* [Given problem] Reproduce the Omara Portuondo profile word for word between "Omara Portuondo Peláez (born" and "nomination in 2024.", inclusive.

* [Source excerpt]
-------
Background information
- Born: Omara Portuondo Peláez 29 October 1930 (age 95) Havana, Cuba
- Genres: Bolero, canción, vocal jazz, son, guaracha
- Occupations: Singer, dancer
- Years active: 1950–present
- Labels: Velvet, Areito, World Circuit
- Website: www.omaraportuondo.com

= Omara Portuondo =

Cuban singer and dancer (born 1930)

Omara Portuondo Peláez (born 29 October 1930) is a Cuban singer and dancer. A founding member of the popular vocal group Cuarteto d'Aida, Portuondo has collaborated with many important Cuban musicians during her long career, including Julio Gutiérrez, Juanito Márquez and Chucho Valdés. Although primarily known for her rendition of boleros, she has recorded in a wide range of styles from jazz to son cubano. Since 1996, she has been part of the Buena Vista Social Club project, touring extensively and recording several albums with the ensemble. She won a Latin Grammy Award for Best Contemporary Tropical Album in 2009, a Latin Grammy Award for Best Traditional Tropical Album in 2023, a Latin Grammy Lifetime Achievement Award in 2019, and she received three Grammy Award nominations in 2019 and a nomination in 2024.
-------
* [Data excerpt]
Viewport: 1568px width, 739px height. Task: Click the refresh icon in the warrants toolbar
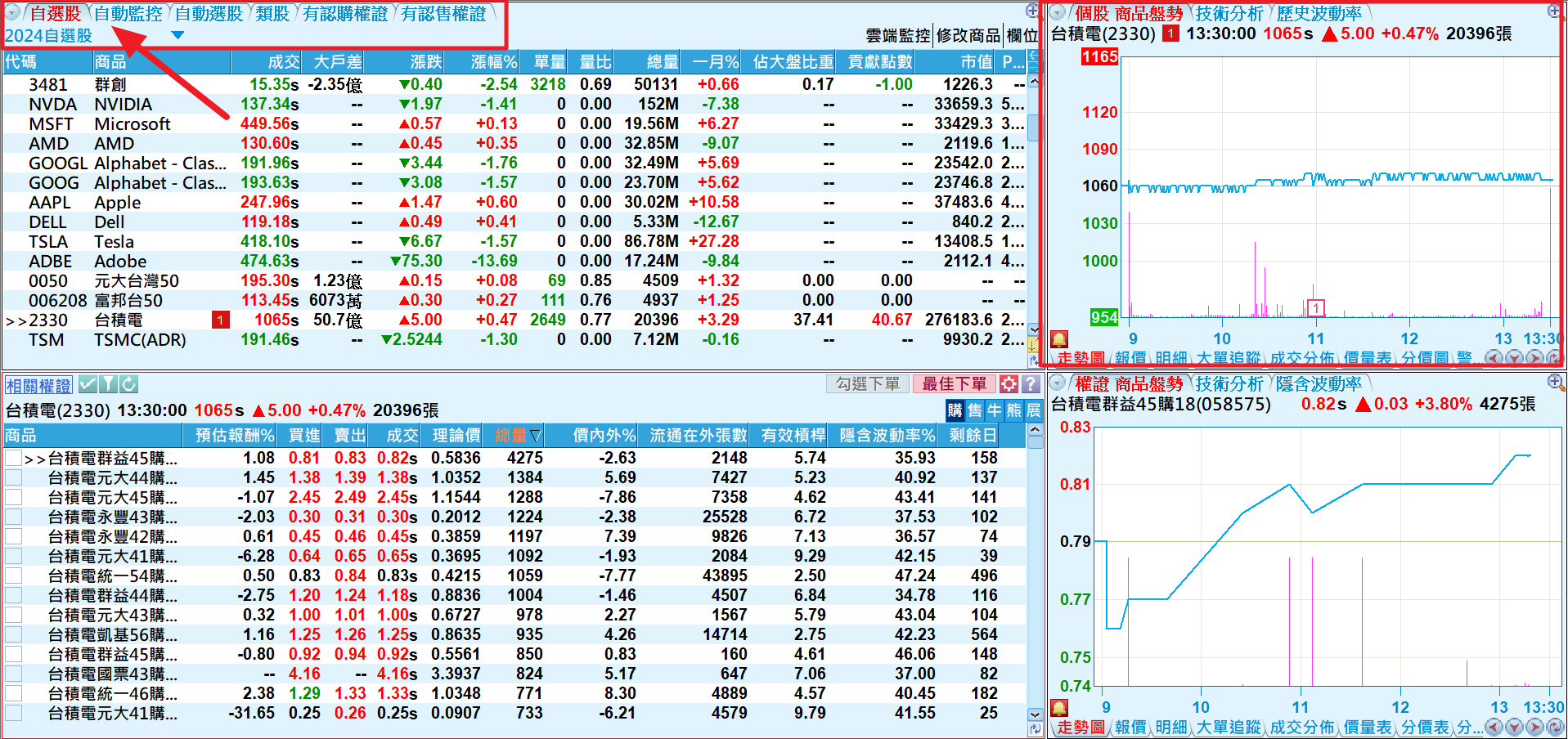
-------
* [Final answer]
Omara Portuondo Peláez (born 29 October 1930) is a Cuban singer and dancer. A founding member of the popular vocal group Cuarteto d'Aida, Portuondo has collaborated with many important Cuban musicians during her long career, including Julio Gutiérrez, Juanito Márquez and Chucho Valdés. Although primarily known for her rendition of boleros, she has recorded in a wide range of styles from jazz to son cubano. Since 1996, she has been part of the Buena Vista Social Club project, touring extensively and recording several albums with the ensemble. She won a Latin Grammy Award for Best Contemporary Tropical Album in 2009, a Latin Grammy Award for Best Traditional Tropical Album in 2023, a Latin Grammy Lifetime Achievement Award in 2019, and she received three Grammy Award nominations in 2019 and a nomination in 2024.